Load balancing issue - Railway Help Station

Load balancing issue

jerryvdp

PROOP

2 years ago

I have a service with 40+ replicas, and another service (from within the private network) fires request to to that service (at around 30-80rps), and sometimes all requests get handled by a single replica, sometimes just a few (2-3 replicas), this is very bad for us, is there any thing we can do at the app level to "force"/improve the load balancing to spread across more replicas?

Both source and dest services are using v2 runtime if it changes anything.

Solved

25 Replies

2 years ago

Can you try disabling "Enable new proxy" inside your service and see if that resolves it?

2 years ago

(I had already typed a lot when Jake's message came through but I still think the following message is helpful)

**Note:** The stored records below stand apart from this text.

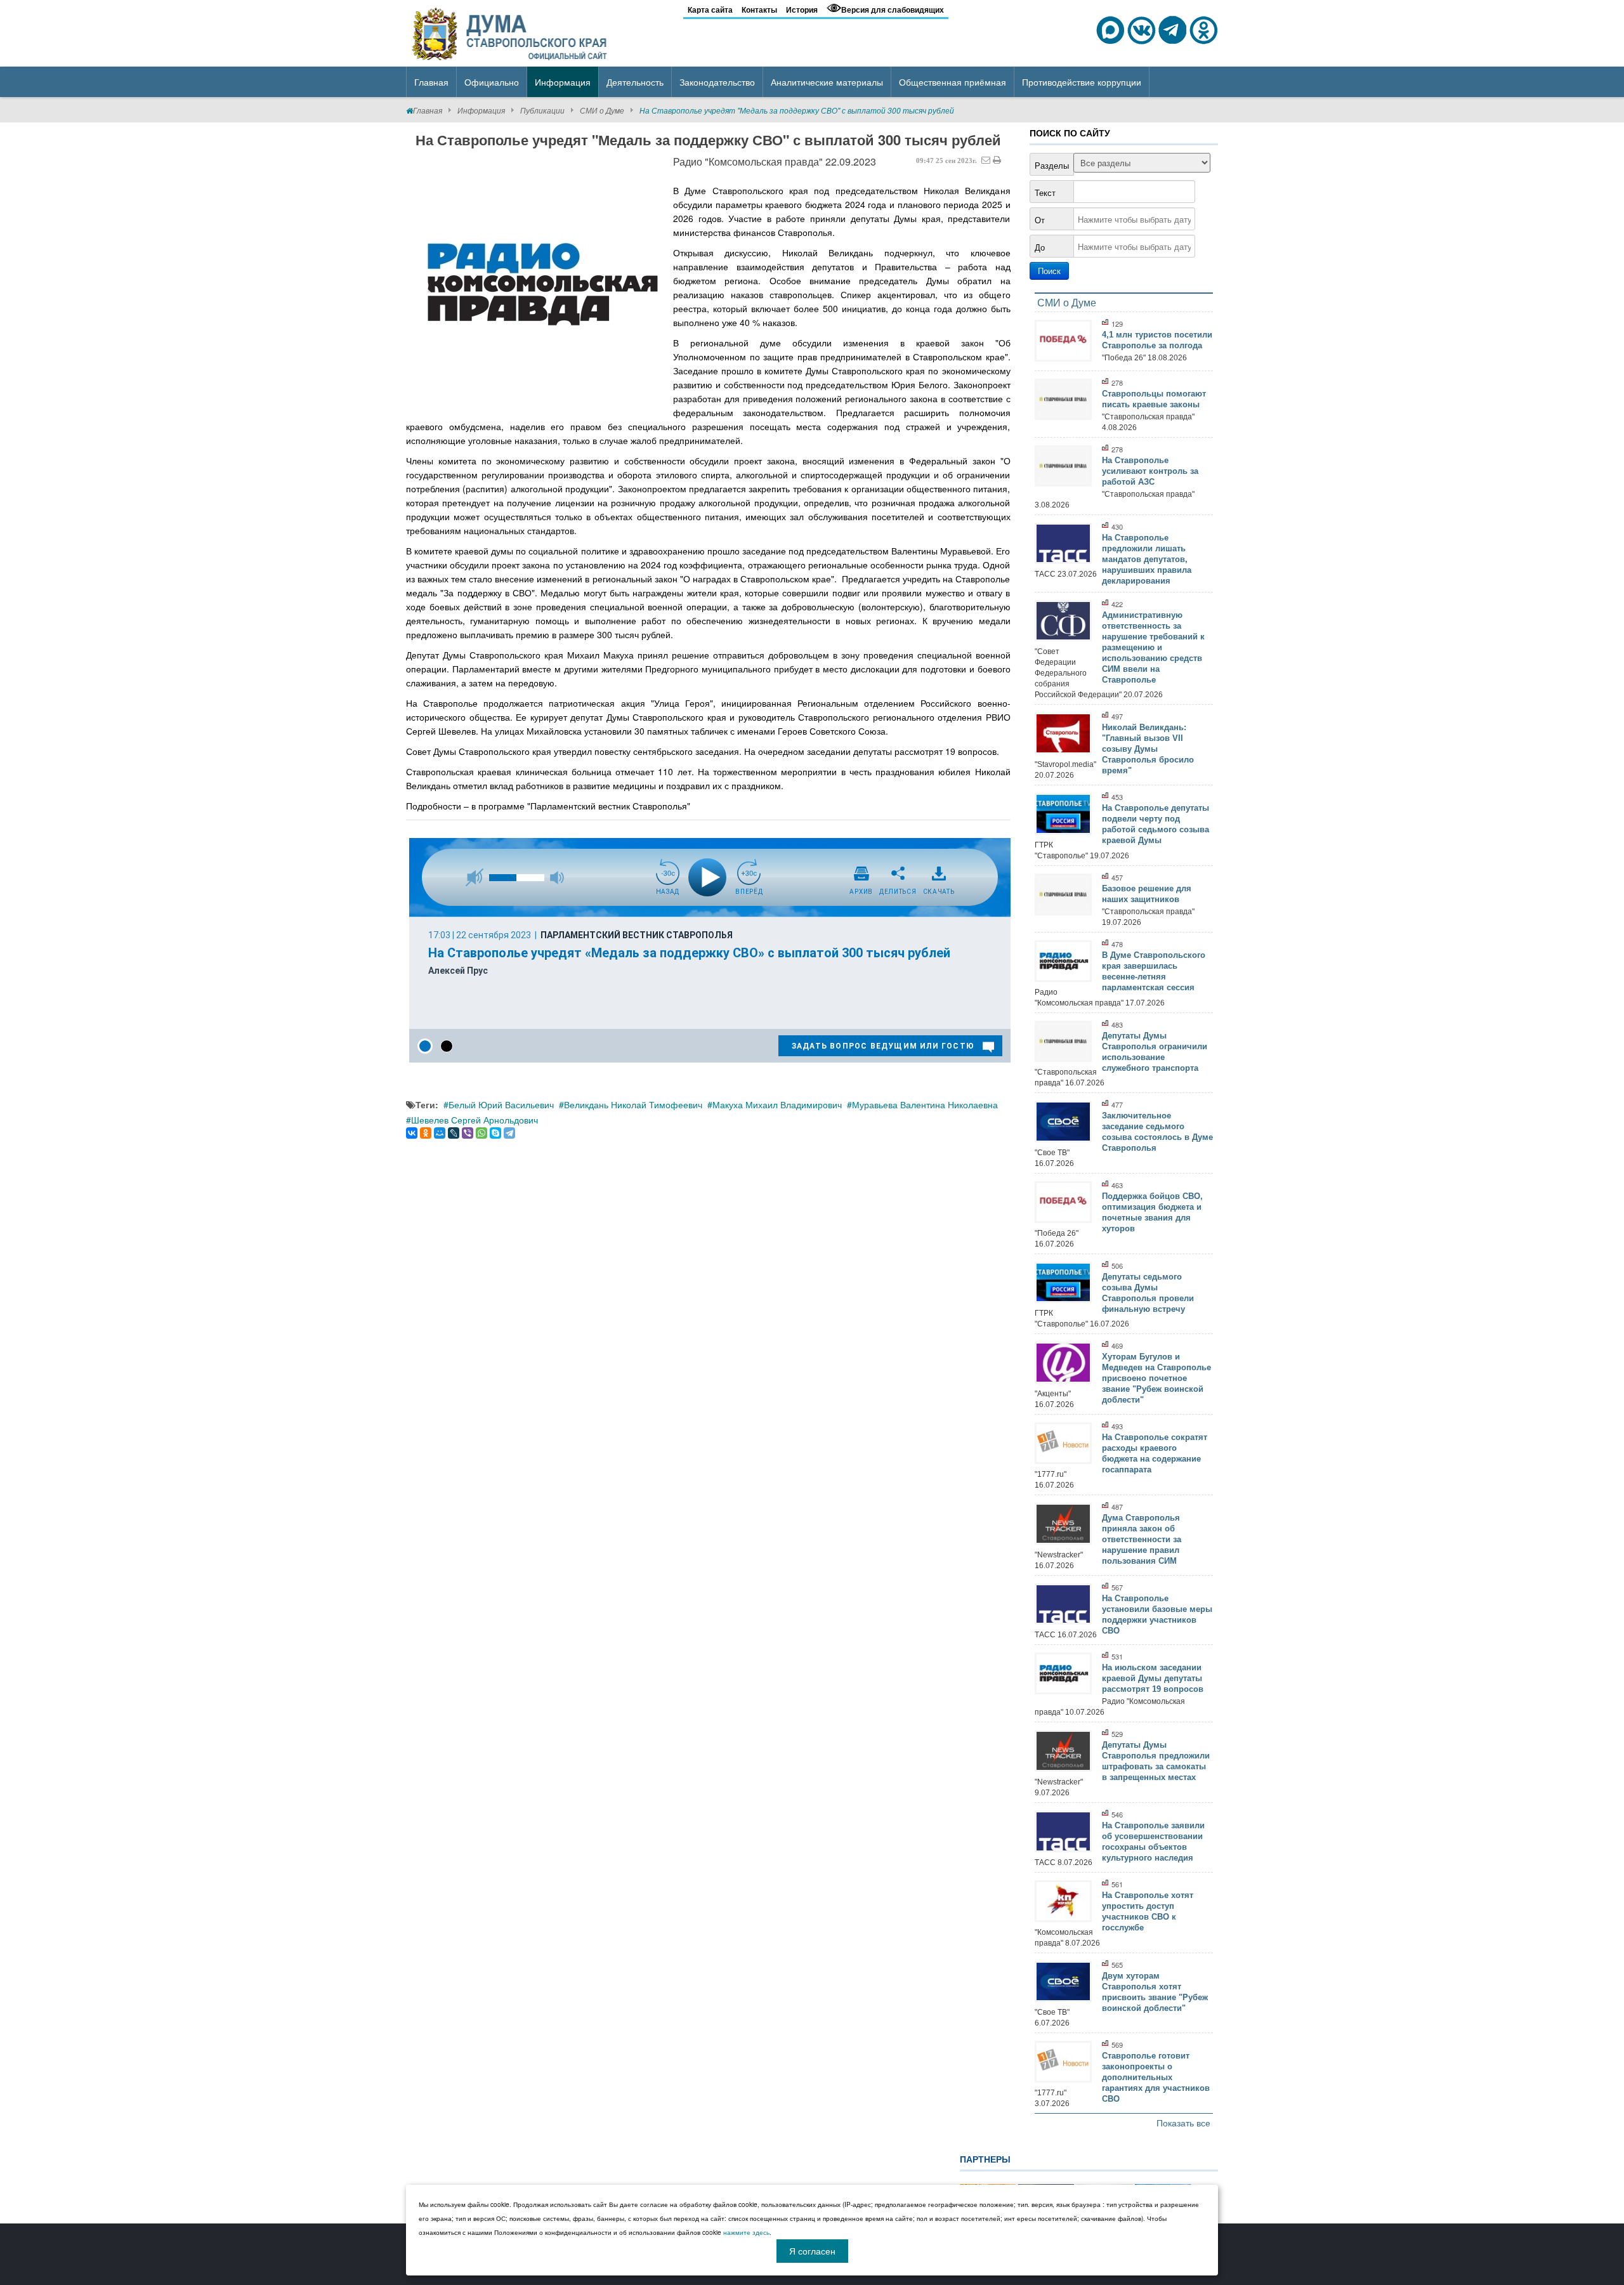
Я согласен (812, 2250)
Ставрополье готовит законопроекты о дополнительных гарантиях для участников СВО (1156, 2077)
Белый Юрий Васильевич (501, 1104)
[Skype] (495, 1133)
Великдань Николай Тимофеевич (633, 1104)
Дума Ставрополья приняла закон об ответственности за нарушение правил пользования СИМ (1141, 1539)
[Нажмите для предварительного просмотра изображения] (539, 283)
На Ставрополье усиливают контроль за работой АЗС (1150, 471)
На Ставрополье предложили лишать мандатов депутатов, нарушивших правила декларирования (1146, 559)
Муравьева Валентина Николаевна (925, 1104)
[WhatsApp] (481, 1133)
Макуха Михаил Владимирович (777, 1104)
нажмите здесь (746, 2232)
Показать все (1183, 2122)
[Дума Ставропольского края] (510, 31)
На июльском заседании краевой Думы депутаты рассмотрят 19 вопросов (1152, 1678)
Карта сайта (710, 9)
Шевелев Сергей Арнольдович (474, 1119)
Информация (481, 110)
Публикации (542, 110)
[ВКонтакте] (411, 1133)
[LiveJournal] (453, 1133)
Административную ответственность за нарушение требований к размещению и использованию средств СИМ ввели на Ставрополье (1153, 647)
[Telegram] (509, 1133)
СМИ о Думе (602, 110)
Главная (427, 110)
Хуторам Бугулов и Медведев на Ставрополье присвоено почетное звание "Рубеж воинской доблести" (1156, 1378)
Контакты (759, 9)
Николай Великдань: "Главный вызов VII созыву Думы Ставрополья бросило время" (1148, 749)
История (802, 9)
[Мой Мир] (439, 1133)
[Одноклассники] (425, 1133)
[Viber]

How replicas are handled over the private network is very different from how they are handled over the public network, as in you have to handle them.

When you access a service with replicas over the public network Railway's proxy does round-robin load balancing on the incoming requests.

But there is no proxy or anything like that in the private network so replicas are conveyed as multiple DNS results as shown here, - the hello world service has 5 replicas.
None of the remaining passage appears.